In: Economics
Discuss and define the following items, including their pros and cons: • The “Appropriation” versus “Budget” approach to public budgeting. • Discuss and define what a “balanced budget” is. Debate the merits of a balanced budget. Note- Students will be expected to find and review a current article from websites or other media sources regarding a budget issue in local, state, or federal government. Posts should be more than a “book report”, and display proof of critical thinking.
Answer :- Balanced Budget is that budget in which government receipts are equal to government expenditure.
Balanced budget :- Government Receipts = Government Expenditure.
Merits of a balanced budget :-
(i). The government does not indulge in wasteful expenditure.

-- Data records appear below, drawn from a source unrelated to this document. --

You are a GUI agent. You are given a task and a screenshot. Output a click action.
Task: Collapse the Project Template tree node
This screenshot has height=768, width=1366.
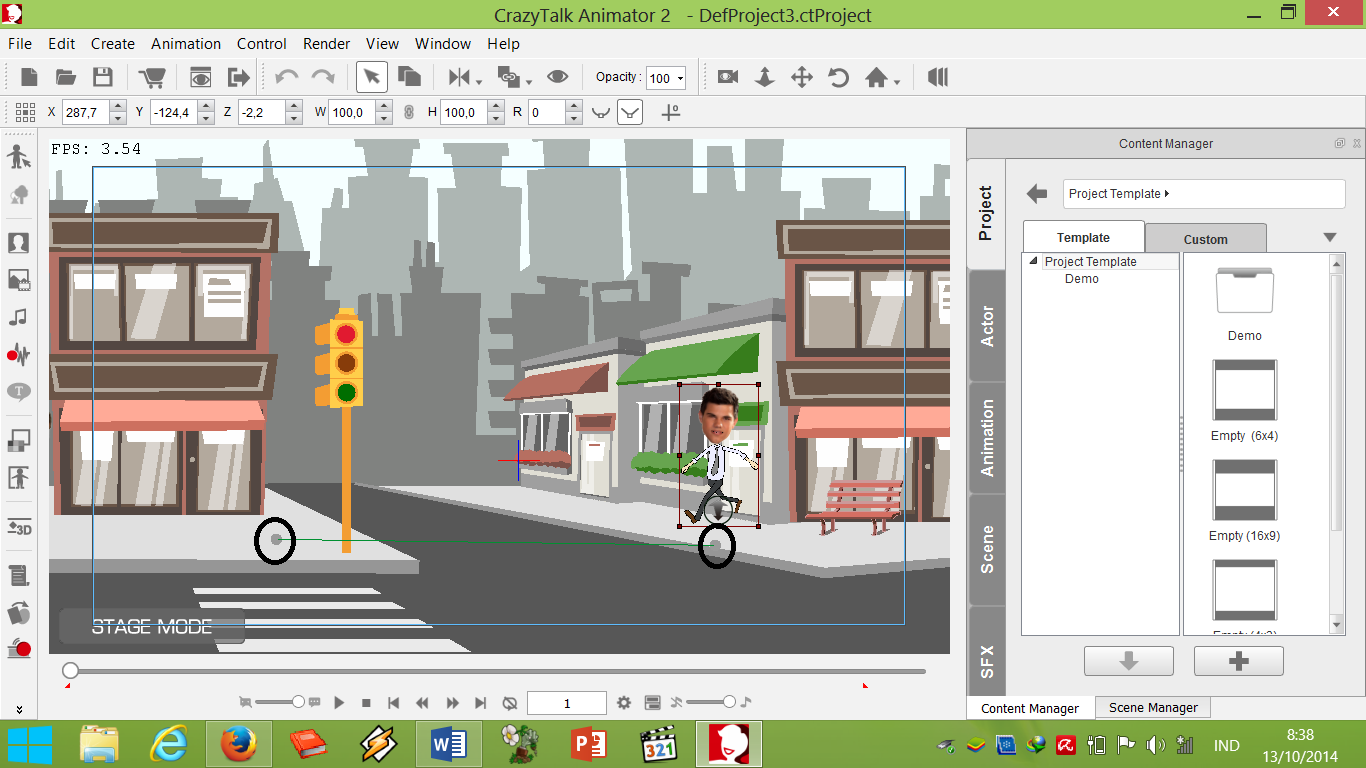[x=1033, y=261]
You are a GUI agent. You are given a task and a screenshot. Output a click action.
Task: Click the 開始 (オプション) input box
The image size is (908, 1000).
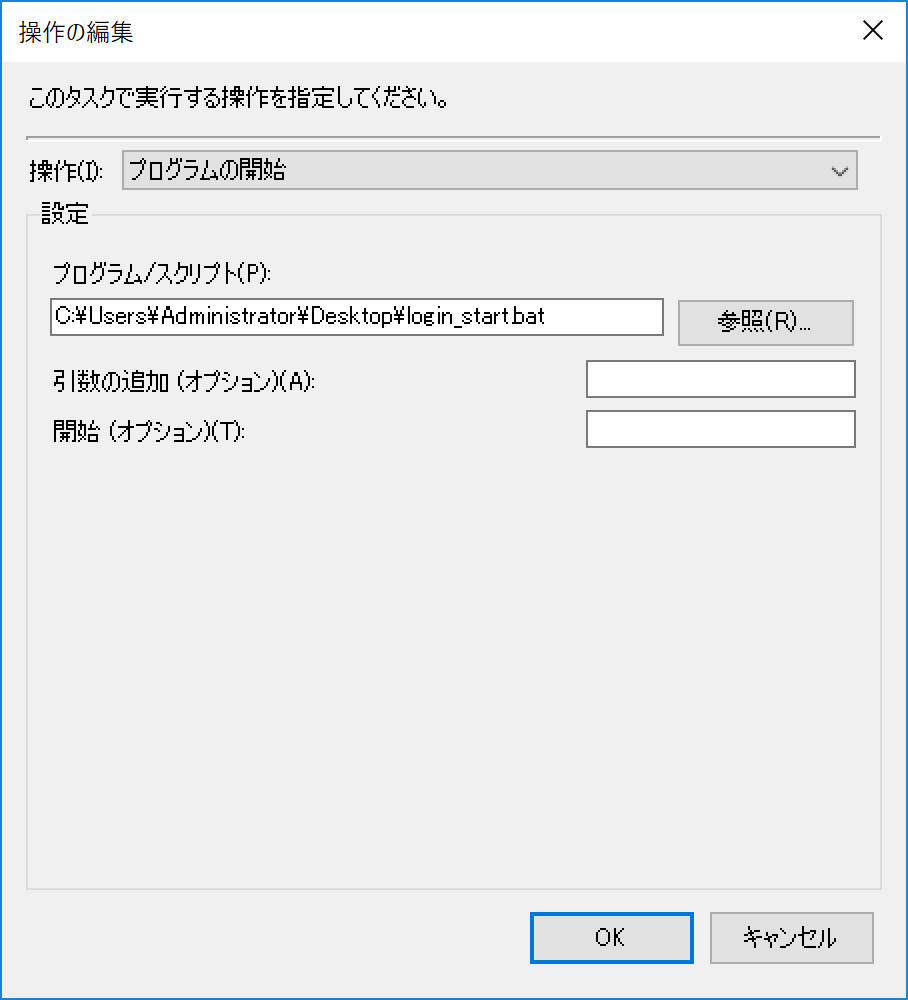[721, 429]
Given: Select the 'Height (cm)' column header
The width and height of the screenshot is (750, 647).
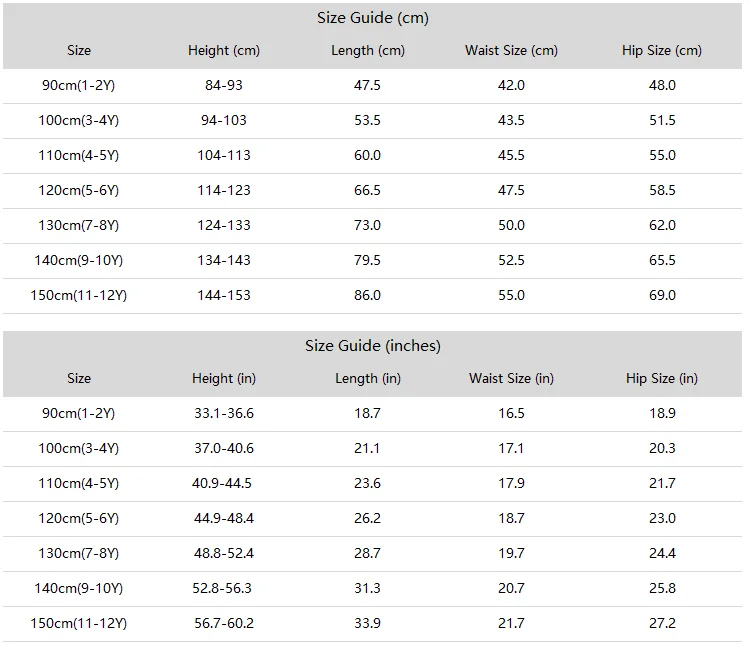Looking at the screenshot, I should coord(224,51).
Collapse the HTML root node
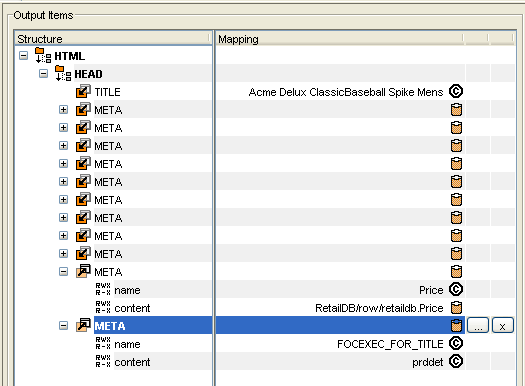525x386 pixels. tap(23, 56)
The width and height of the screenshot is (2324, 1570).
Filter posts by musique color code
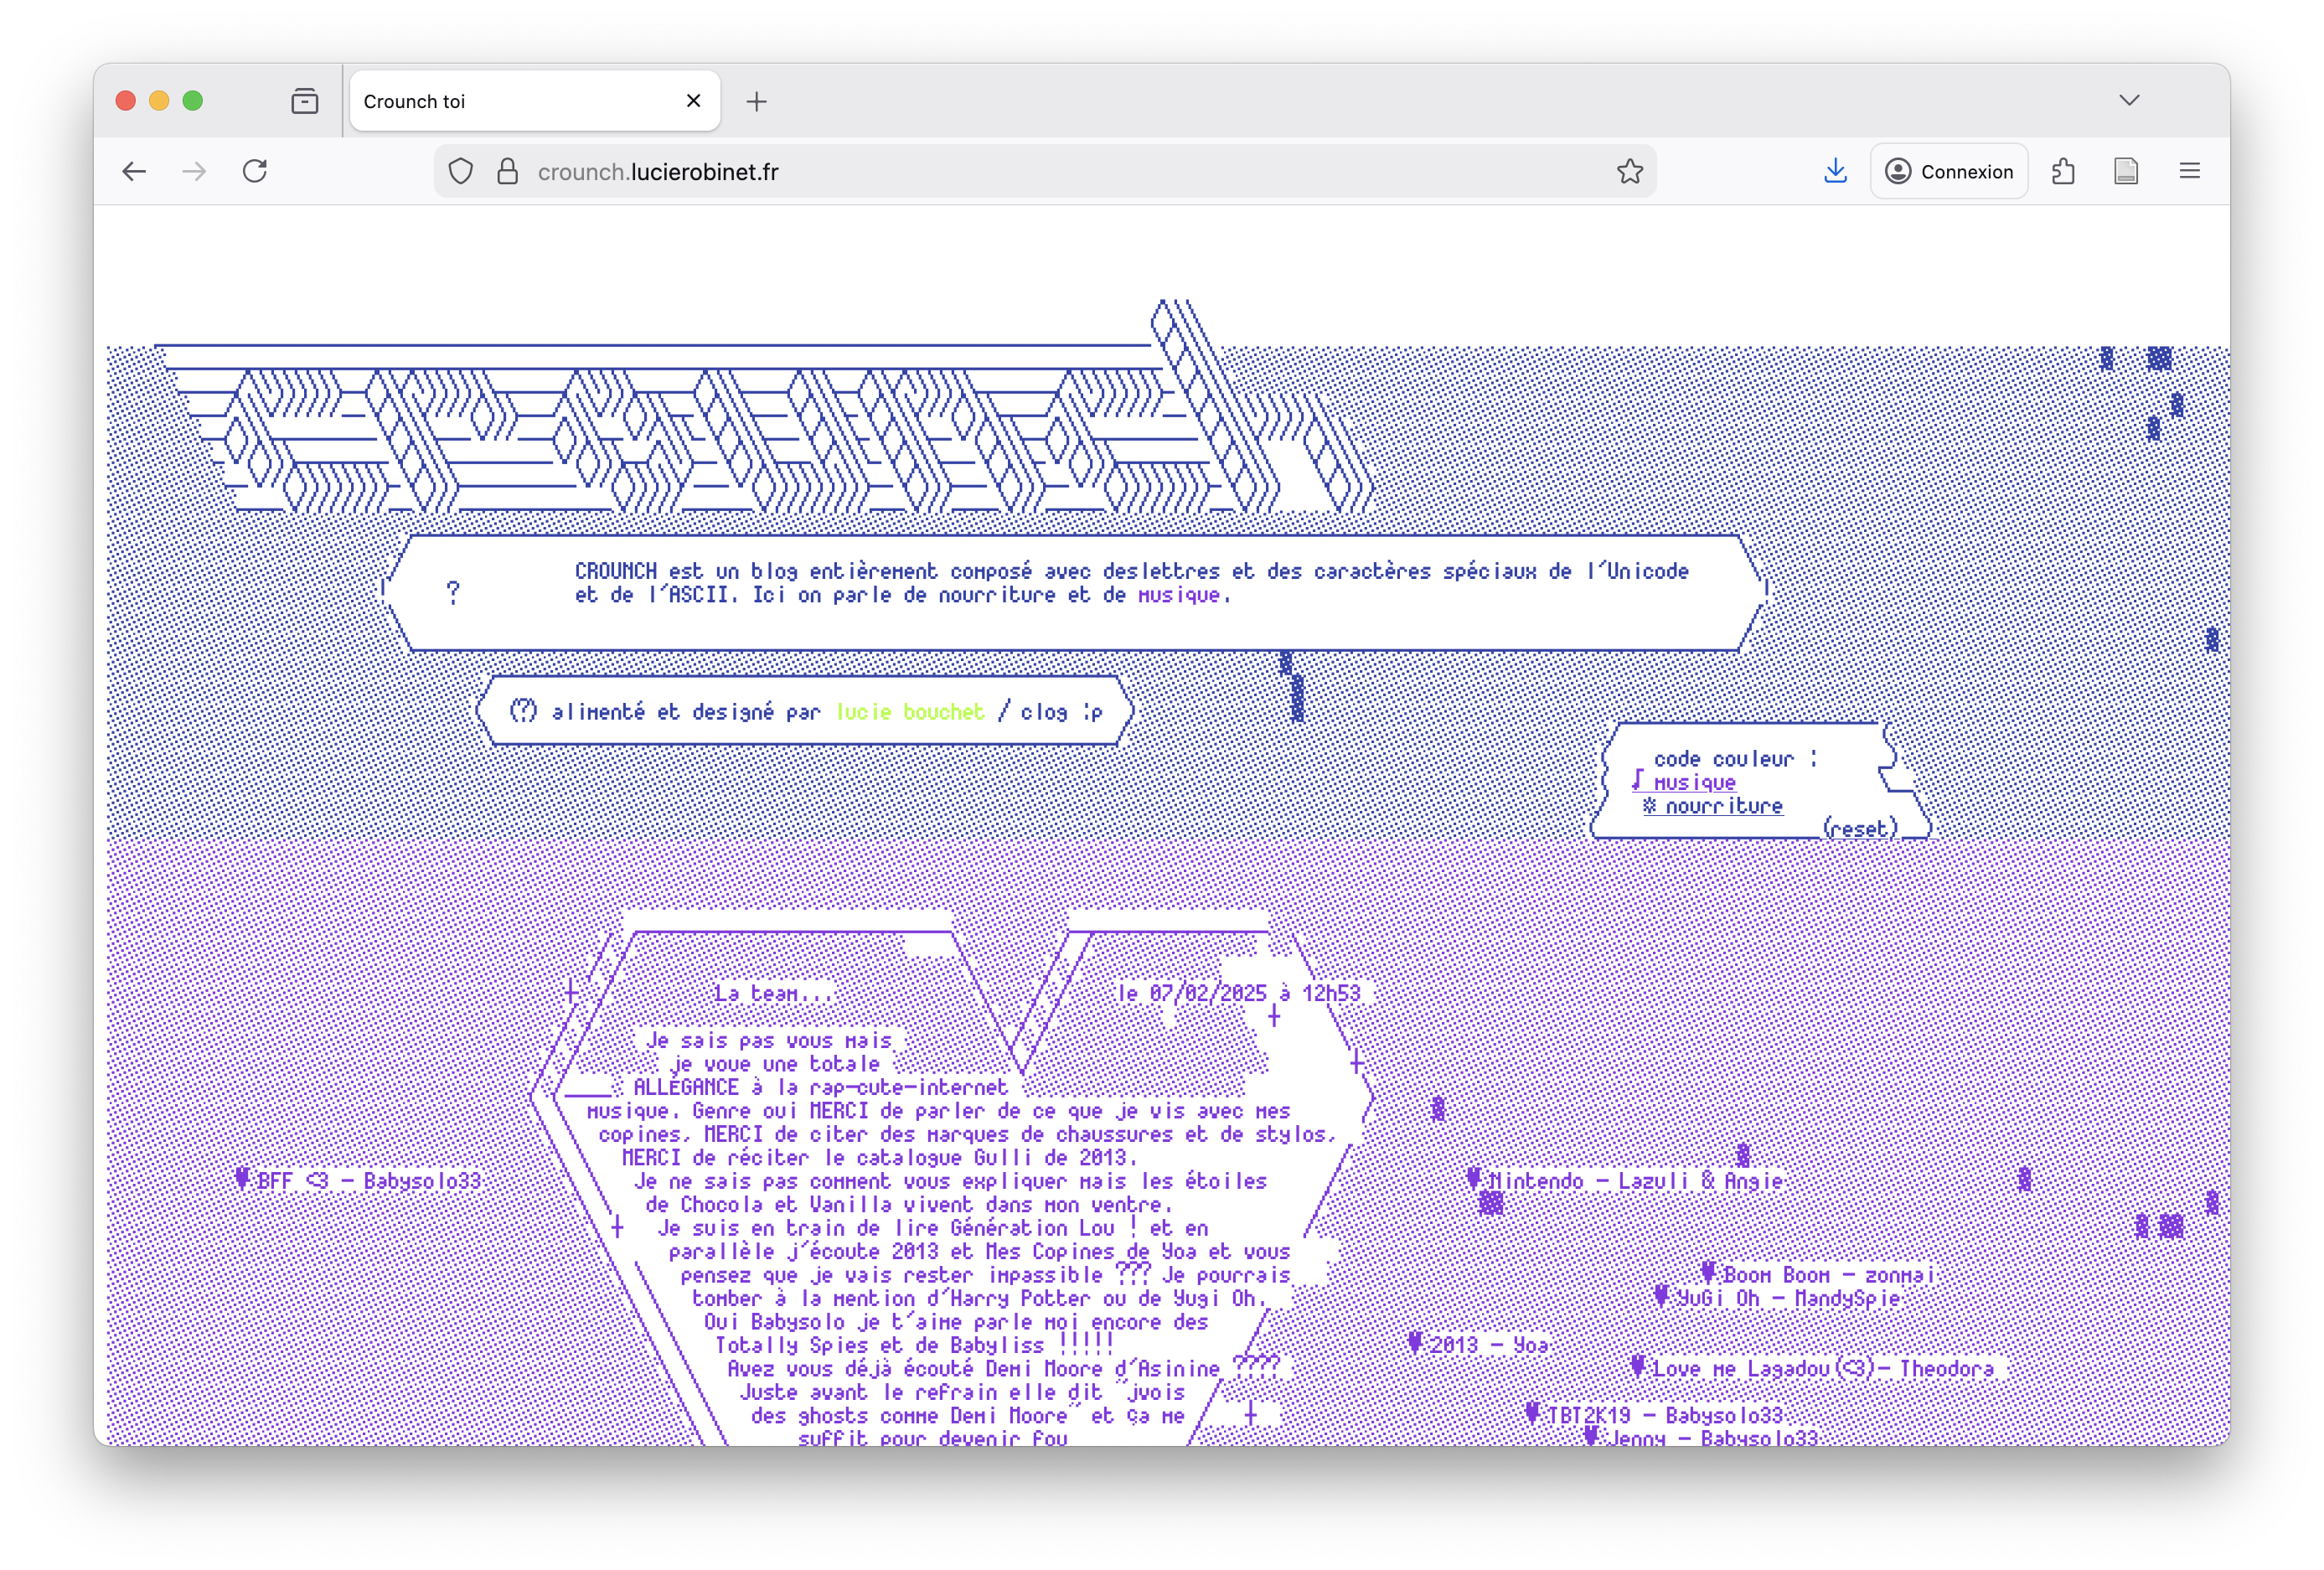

(ii). A balanced budget ensures the financial stability in an economy.
A balanced buget has an expansionary effect on an economy. An increase in income (or aggregate demand) under balanced budget is equivalent to the amount of government expenditure (or tax revenue). Thus, the multiplier effect of a balanced budget is one (unity). Balanced budget is expected to increase aggregate demand (AD). Accordingly, Balanced buget is a good policy to bring the economy which is at under employement to a full employment equilibrium.
Note :- Balanced budget does not leave aggregate demand (AD) unaffected. AD is expected to rise. It is recommended when the economy is close to the situation of full employment.